- **WHAT IS NEEDED**
The response should reproduce exactly the lines from the top of the listing below through the one that contains "Task: Click the 版权和法律声明 button", and nothing else; pictures do not belong in it.

TASK DATA START

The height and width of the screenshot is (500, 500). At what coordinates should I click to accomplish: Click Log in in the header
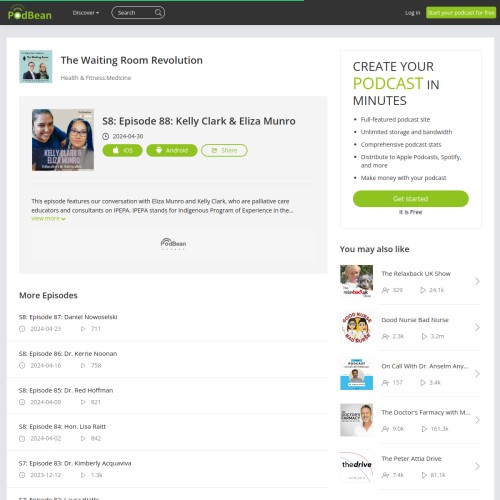click(412, 13)
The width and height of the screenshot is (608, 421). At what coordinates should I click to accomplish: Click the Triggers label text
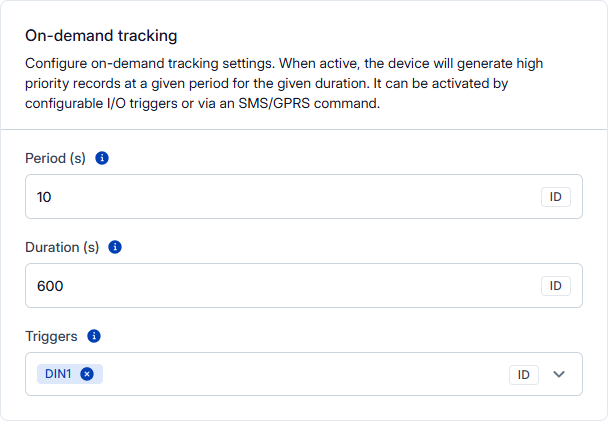52,336
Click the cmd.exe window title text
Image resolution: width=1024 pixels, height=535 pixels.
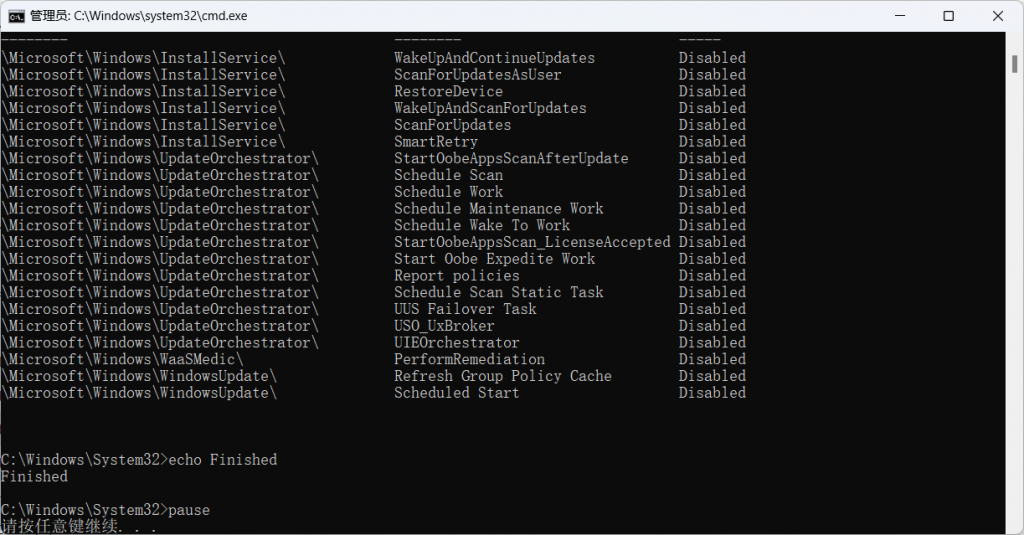pyautogui.click(x=138, y=16)
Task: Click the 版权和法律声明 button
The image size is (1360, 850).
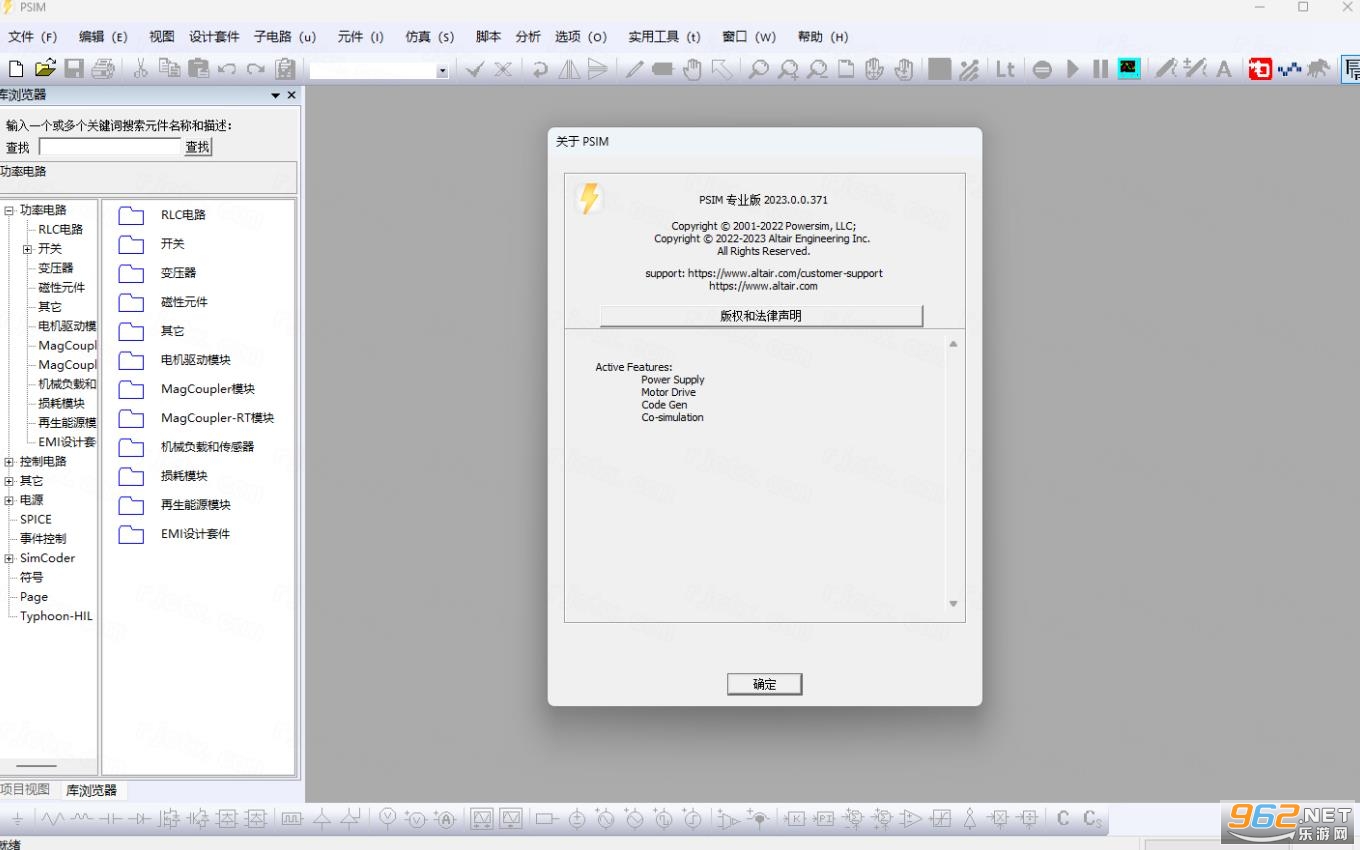Action: coord(761,316)
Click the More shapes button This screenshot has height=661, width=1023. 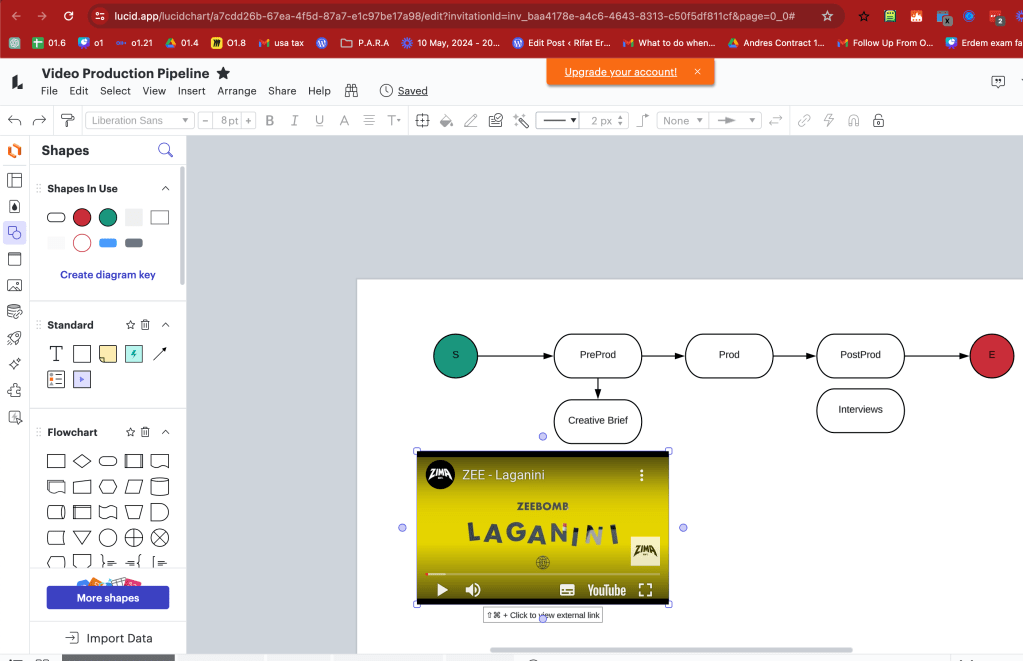tap(108, 598)
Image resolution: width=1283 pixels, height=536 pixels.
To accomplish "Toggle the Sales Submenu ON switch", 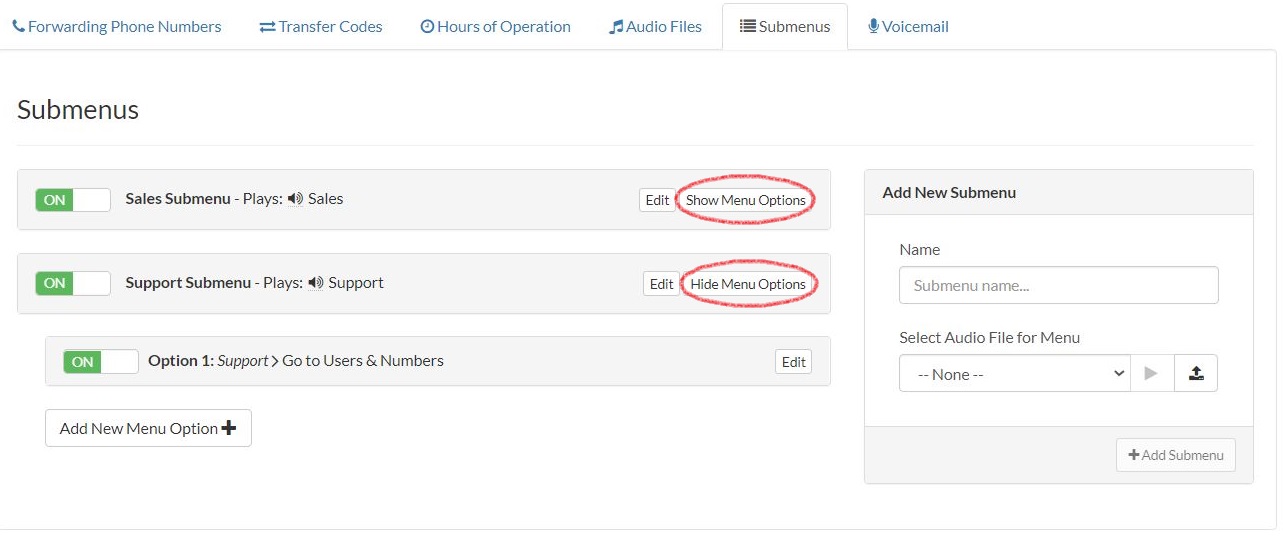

TASK DATA END

- **OUTPUT**
The height and width of the screenshot is (500, 500). At what coordinates should I click to accomplish: Click Log in in the header
click(412, 13)
The width and height of the screenshot is (608, 421). At what coordinates should I click to accomplish: Click the Triggers label text
52,336
Click the cmd.exe window title text
Image resolution: width=1024 pixels, height=535 pixels.
pyautogui.click(x=138, y=16)
Task: Click the 版权和法律声明 button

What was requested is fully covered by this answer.